Le comité central d’entreprise, la Fédération des services CFDT et une salariée ont donc saisi le tribunal administratif afin de contester cette définition restrictive de la catégorie professionnelle. En première instance, leur demande fut rejetée par le tribunal administratif de Melun, décision qui fut ensuite confirmée par la cour administrative d’appel de Paris, qui les débouta à son tour. 

Non contents de cette solution, les demandeurs formèrent un pourvoi devant le Conseil d’Etat. 

  • Une définition heureusement unifiée des catégories professionnelles

Le Conseil d’Etat a donc dû se prononcer sur la possibilité pour l’employeur de limiter la catégorie professionnelle aux vendeurs exerçant à titre principal dans une filière de l’entreprise. 

C’est sans ambages qu’il y a répondu par la négative, soulignant que « s’agissant des catégories professionnelles concernées par le projet de licenciement, il appartient à l’administration de vérifier qu’elles regroupent, chacune, l’ensemble des salariés qui exercent au sein de l’entreprise des fonctions de même nature supposant une formation professionnelle commune ». 

Le Conseil d’Etat reprend ici fidèlement la définition des catégories professionnelles prévalant devant la Cour de cassation depuis l’arrêt Samaritaine (1). Ce qui est heureux, puisqu’en délimitant de manière trop restrictive la catégorie professionnelle concernée (vendeurs disques, à l’exclusion des vendeurs livres), l’employeur limitait d’autant le champ d’application de l’ordre des licenciements et donc l’objectivation de la désignation des personnes visées par les licenciements. 

Ainsi que le souligne le même fameux arrêt Samaritaine « la notion de catégories professionnelles (…) sert de base à l’établissement de l’ordre des licenciements ». Plus elle est large, plus le périmètre professionnel d’application de l’ordre des licenciements l’est et moins le risque de désignation directe de personnes par l’employeur se fait jour. Après la loi Macron, qui a entériné la possibilité de prévoir, par décision unilatérale de l’employeur, un périmètre géographique d’application de l’ordre des licenciements relativement restreint (zone d’emploi), la décision du Conseil d’Etat est salutaire, car elle maintient un minimum d’exigence en terme de périmètre professionnel. 

Par ailleurs, cette solution va permettre d’éviter des conflits d’interprétation entre ordres judiciaire et administratif à travers l’obligation de reclassement. En effet, pour un même projet de licenciements, les tribunaux administratifs peuvent être amenés à se prononcer sur le plan de reclassement inclus dans le PSE, tandis que le juge prud’homal peut être saisi par un ou plusieurs salariés contestant leur licenciement ; or, point de cause réelle et sérieuse si l’obligation individuelle de reclassement n’a pas été respectée… 

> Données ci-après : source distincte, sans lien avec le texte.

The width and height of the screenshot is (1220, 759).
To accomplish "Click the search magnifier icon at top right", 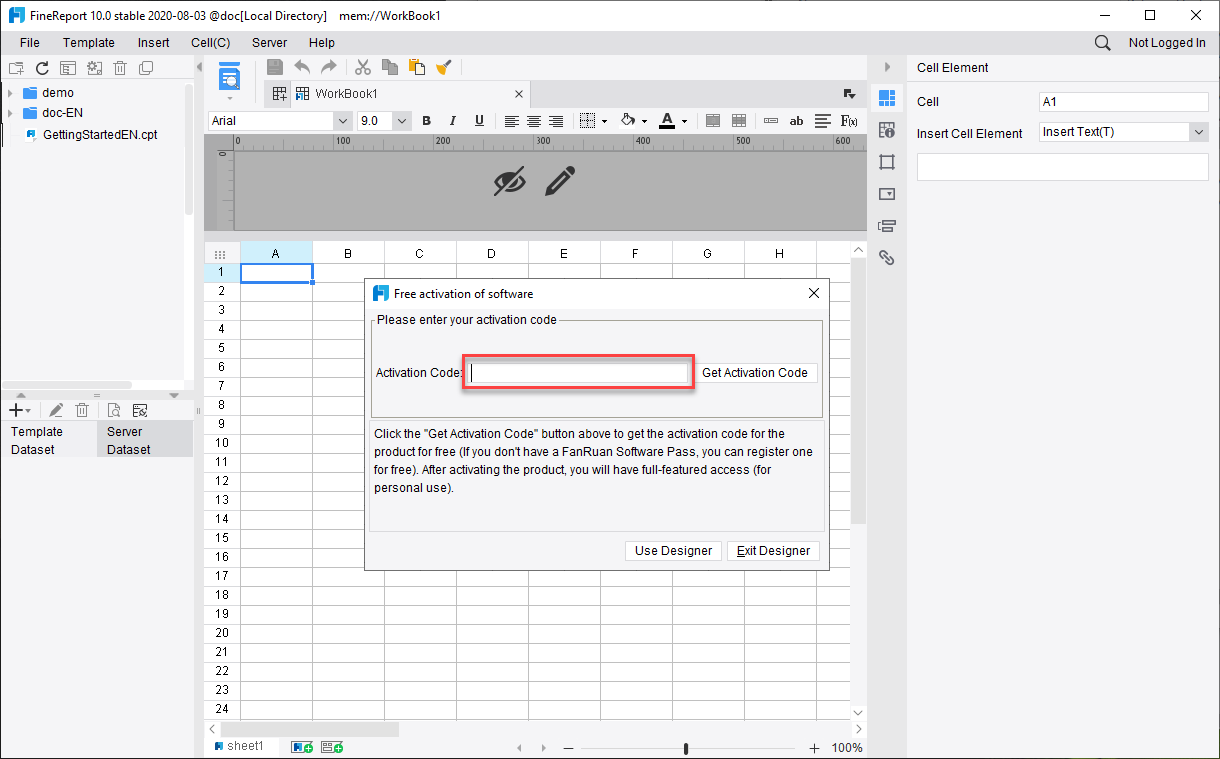I will tap(1102, 43).
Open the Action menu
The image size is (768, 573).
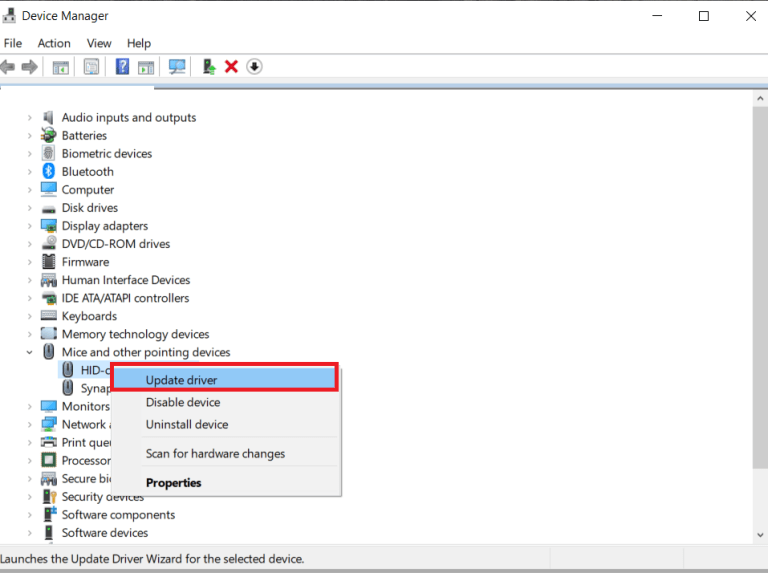[x=54, y=43]
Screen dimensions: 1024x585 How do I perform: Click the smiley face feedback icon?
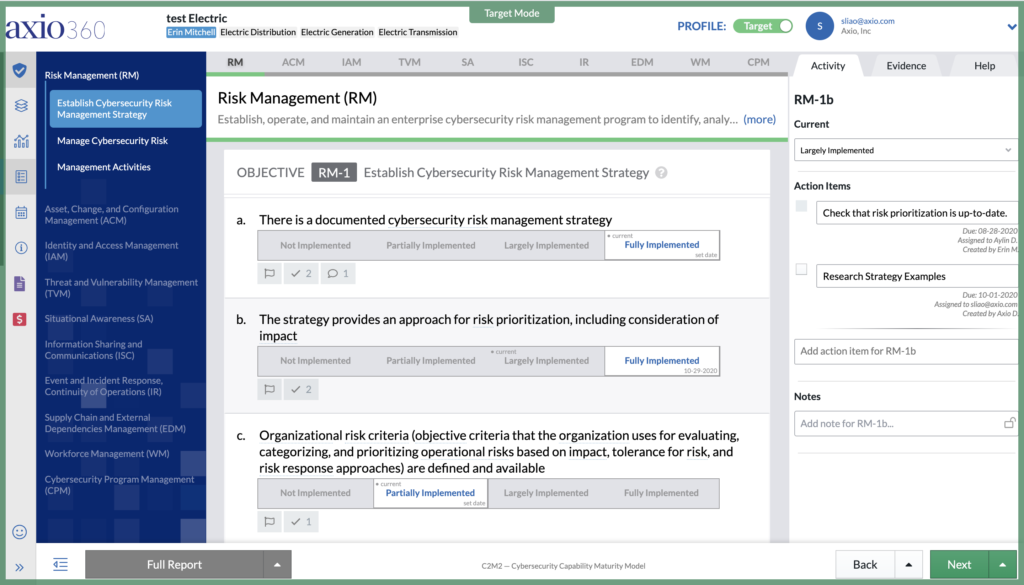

La définition de la catégorie professionnelle est également déterminante pour la mise en œuvre du reclassement. Aussi convient-il qu’elle corresponde à une réalité objective en terme de formation. 

Sur ce point également, tout en aboutissant à des solutions d’espèces différentes, le Conseil d’Etat s’inspire largement de la décision de la Cour de cassation rendue dans l’affaire RFI (2), lorsqu’il souligne que : « si la caractérisation de l’appartenance à une même catégorie professionnelle doit, le cas échéant, tenir compte des acquis de l’expérience professionnelle pour apprécier (…) l’existence d’une formation professionnelle commune, c’est toutefois à la condition, notamment, que de tels acquis équivalent à une formation complémentaire qui excède l’obligation d’adaptation qui incombe à l’employeur ». 

 

Les décisions de l’administration sont “divisibles. Il ressort également de la décision du Conseil d’Etat qu’en cas d’accord partiel et de document unilatéral le complétant, la décision administrative rendue est, « en principe, divisible » ; une partie est une décision de validation qui statue sur l’accord collectif, l’autre partie est une décision d’homologation, qui porte sur le document unilatéral uniquement. La précision est intéressante car cela signifie que l’on peut demander l’annulation de l’homologation, c’est-à-dire faire invalider le document unilatéral, sans remettre en cause l’accord collectif.